Alıştırma Koşulları »
1) Sayfa alıntısına göre, meallerle gerçek anlam farklarını gösteren örneklerde bazı bölümler neden büyük harfle yazılmıştır?
2) Sayfa alıntısına göre meal örneklerinin her biri hangi bölümlerden oluşur? Hepsini metindeki sırayla yazın.
3) Kur'an mealleriyle ilgili sayfa alıntısını son cümlesinden sonra sürdürün.

Sayfa Alıntısı »
66 Vahiy 22-18 Bu kitaptaki peygamberlik sözlerini duyan herkesi uyarıyorum! Her kim bu sözlere bir şey katarsa, Tanrı da bu kitapta yazılı belaları ona katacaktır. 

66 Vahiy 22-19 Her kim bu peygamberlik kitabının sözlerinden bir şey çıkarırsa, Tanrı da bu kitapta yazılı yaşam ağacından ve kutsal kentten ona düşen payı çıkaracaktır.

Kur'an başlıbaşına bir okuma ve anlama sınavıdır. Ancak elbette ayetlerin daha iyi anlaşılabilmesi için konuda bilgi derinliğine sahip olanlara danışılabilir. Bu husus zaten Kur'an'da da belirtilmiştir. 

16/43 - Ve ma erselna min kablike illa ricalen nuhıy ileyhim FES'ELU EHLEZ ZİKRİ in küntüm la ta'lemun ( Ve senden önce, onlara vahyettiğimiz erkeklerin haricindekileri göndermedik. O halde, eğer bilmeyenler iseniz, HATIRLAMA SAHİPLERİNE SUAL EDİN. )

Mealler ile gerçek anlam farklarına ilişkin bazı örnekler sırasıyla ayetin Arapça metni, olması gereken tercümesi, hatalı meal 1, hatalı meal 2 ve açıklama olmak üzere şöyledir. ( Meallerdeki hatalı bölümler büyük harfle yazılarak belirtilmiştir. )

Seçilmiş Girdiler »
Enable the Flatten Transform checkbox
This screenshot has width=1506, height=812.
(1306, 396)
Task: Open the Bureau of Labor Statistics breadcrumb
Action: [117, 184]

Yazılı Cevaplar »
1) Büyük harf, meallerdeki hatalı bölümleri belirtmek için kullanılmıştır.

2) Ayetin Arapça metni, olması gereken tercümesi, hatalı meal 1, hatalı meal 2, açıklama

3)
Ayetin Arapçası ve tercümesi

47/4 - Fe iza lekıytümüllezıne keferu fe DARBER RİKAB hatta iza eshantümuhüm fe şüddül vesaka fe imma mennen ba'dü ve imma fidaen hatta tedaal harbü evzaraha zalik ve lev yeşaüllahü lentesara minhüm ve lakin li yeblüve ba'daküm bi ba'd vellezine kutilu fı sebılillahi fe len yüdılle a'malehüm

( O halde o inkar edenlerle karşılaştığınızda BOYUNDURUKLARI VURUN. Nihayet onları güçsüz bırakıp zedeleyip yendiğinizde, bağı şiddetli kılın. Böylece nihayet savaş ağırlıklarını, yüklerini bıraktığınızda, ya sonrasında nimet vererek karşılıksız olarak ve ya da fidye ile. Budur. Şayet Allah dileseydi onlardan intikam alırdı. Lakin bazınızı bazısıyla sınamak içindir. O Allah yolunda öldürülenler, artık onların çalışmalarını saptırmaz. )

Hatalı Meal / -ler

47/4 Savaşta inkâr edenlerle karşılaştığınız zaman hemen BOYUNLARINI VURUN. Nihayet onlara üstün geldiğiniz zaman bağı sıkı bağlayıp esir alın. Sonra harp ağırlıklarını atıp, savaş bitince de onları ya karşılıksız olarak, ya da fidye ile salıverin. Allah'ın emri budur. Eğer Allah dileseydi onlardan başka türlü de intikam alırdı. Fakat böyle olması sizi birbirinizle denemek içindir. Allah yolunda öldürülenlere gelince, Allah onların amellerini asla boşa çıkarmaz.

47/4 KÜFRE BATMIŞLARLA BURUN BURUNA GELDİĞİNİZDE, BOYUNLAR VURULUR. Nihayet onları bastırıp sindirdiğinizde, antlaşma bağını sıkı bağlayın. Artık bundan sonrası ya bir bağışlama ya bir fidyedir. Nihayet harp, ağırlıklarını yere bırakır. İşte böyle! Eğer Allah dileseydi, onlardan öc alırdı. Ama kiminizi kiminizle denemek için böyledir. Allah yolunda öldürülenlerin amelleri asla gözardı edilmeyecektir.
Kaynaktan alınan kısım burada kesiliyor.